**About this exercise:**
Copy out every entry that follows, without a single picture.

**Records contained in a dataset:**
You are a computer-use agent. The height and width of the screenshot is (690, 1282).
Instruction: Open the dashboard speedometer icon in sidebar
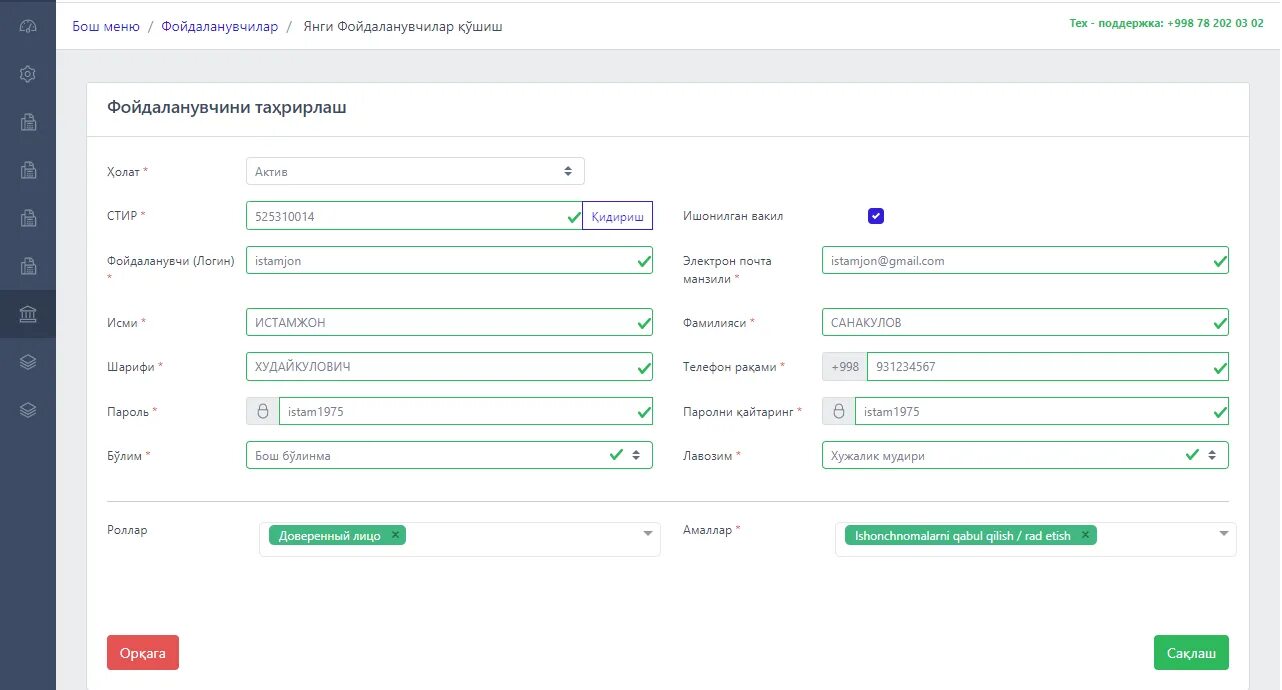coord(28,27)
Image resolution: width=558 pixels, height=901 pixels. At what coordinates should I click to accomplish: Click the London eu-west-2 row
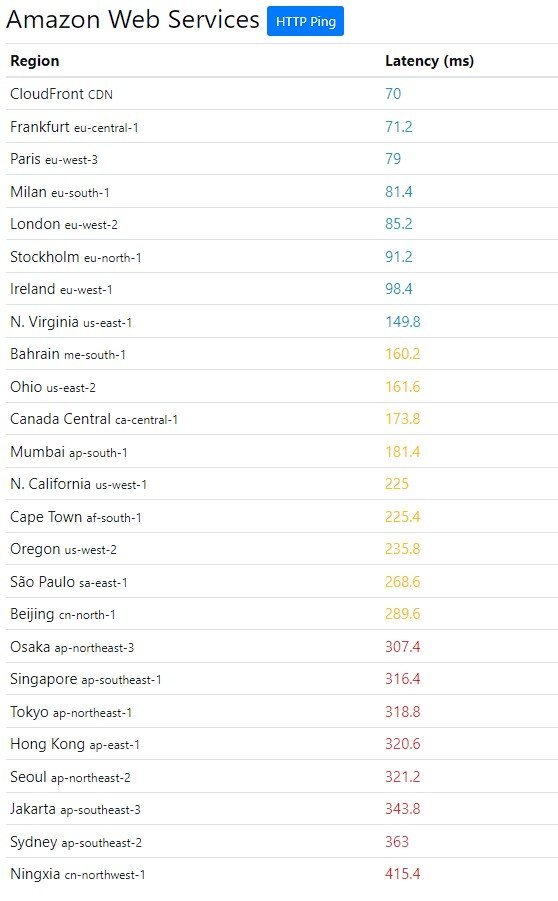click(x=282, y=224)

**Output of the exercise:**
You are a computer-use agent. The height and width of the screenshot is (690, 1282).
Instruction: Open the dashboard speedometer icon in sidebar
coord(28,27)
Image resolution: width=558 pixels, height=901 pixels. At what coordinates should I click to accomplish: Click the London eu-west-2 row
click(x=282, y=224)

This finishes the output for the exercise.